The third aspect goes back to the strictly physical aspect of the bombings’ damage. As I tried to describe in a 2013 article, an explosion essentially consists in a suddenly liberated volume of energy whose power of destruction is proportional to its distance (and therefore to its time) from its epicenter. What the OCHA red dot (i.e. destroyed buildings) therefore suggests is that the volume of energy of the bombs also affected surrounding buildings and bodies. This also includes the actual atmospheric characteristics of the zone, affected by the debris of the destroyed building. The fact that the surrounding buildings have not been indexed as destroyed building does not mean that they did not suffer from severe internal damages (walls destroyed, windows blew out, etc.), which necessarily affected their inhabitants in their health (from the potential cuts of a blew out window’s glass for example), as well as in their daily function. These bombings necessarily impacted the infrastructure of the city: roads, of course, but also water pipes, electrical wires — although the power plant having been bombed, power was ‘already’ scarce — and sewers that strongly affected drinking waters and triggered diseases among the Gaza population.
The four and final aspect of the bombings’ atmospheric impact that these maps attempt to illustrate is an affect at the scale of local communities.
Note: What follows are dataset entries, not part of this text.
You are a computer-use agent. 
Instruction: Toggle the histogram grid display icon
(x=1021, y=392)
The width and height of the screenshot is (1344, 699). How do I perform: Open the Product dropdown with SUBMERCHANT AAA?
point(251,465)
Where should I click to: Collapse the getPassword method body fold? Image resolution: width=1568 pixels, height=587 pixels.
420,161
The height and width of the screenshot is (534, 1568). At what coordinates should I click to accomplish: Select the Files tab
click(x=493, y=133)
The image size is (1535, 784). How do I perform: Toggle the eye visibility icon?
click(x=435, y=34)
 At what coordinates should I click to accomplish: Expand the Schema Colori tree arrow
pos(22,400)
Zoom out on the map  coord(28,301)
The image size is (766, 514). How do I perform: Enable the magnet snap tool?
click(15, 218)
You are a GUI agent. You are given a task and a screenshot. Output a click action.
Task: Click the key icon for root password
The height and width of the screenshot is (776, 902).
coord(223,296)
When living under continuous occupation, and now under siege, one certainly develops relationships to one’s neighborhood that link members of this local community in a much tighter manner than the one we can experience in large Western cities. These 200-meter radius areas therefore also attempts to represent how the death of a family, or the destruction of a given business or facility undeniably affect the social life of the concerned neighborhood, triggering sorrow, anger and mourning.
The ubiquity of the ‘red areas’ on the maps above shows how the entire population of Gaza is impacted by this month-long massacre conducted by the Israeli army. This article focused on the bombings themselves, as well as their ‘atmospheric’ impact but, as I attempted to describe in previous articles, this generalized impact is also maintained by the infrastructural aspect of the siege, the forced displacement of half a million of Palestinians toward the sea, as well as the continuous impossibility to “access innocence” (i.e. the right/luxury of innocence) in a situation of blockade/war. The figure of 1,973 Palestinians killed by the Israeli army’s operation is horrific, but it should not make us forget the fact that the totality of the 1.8 millions Gaza inhabitants is strongly affected by this siege. The reasons of why this impact extends in time are self-evident based on the arguments presented here: wounds need to be healed, buildings need to be reconstructed, the infrastructure needs to be brought back to a state of operation, fears and traumas have to be dissipated — one can legitimately doubt that this is possible — and, as we have seen in these recent days, unexploded bombs need to be defused. There seems to be a multitude of them across the Gaza strip and several people died from them days after they had been fired.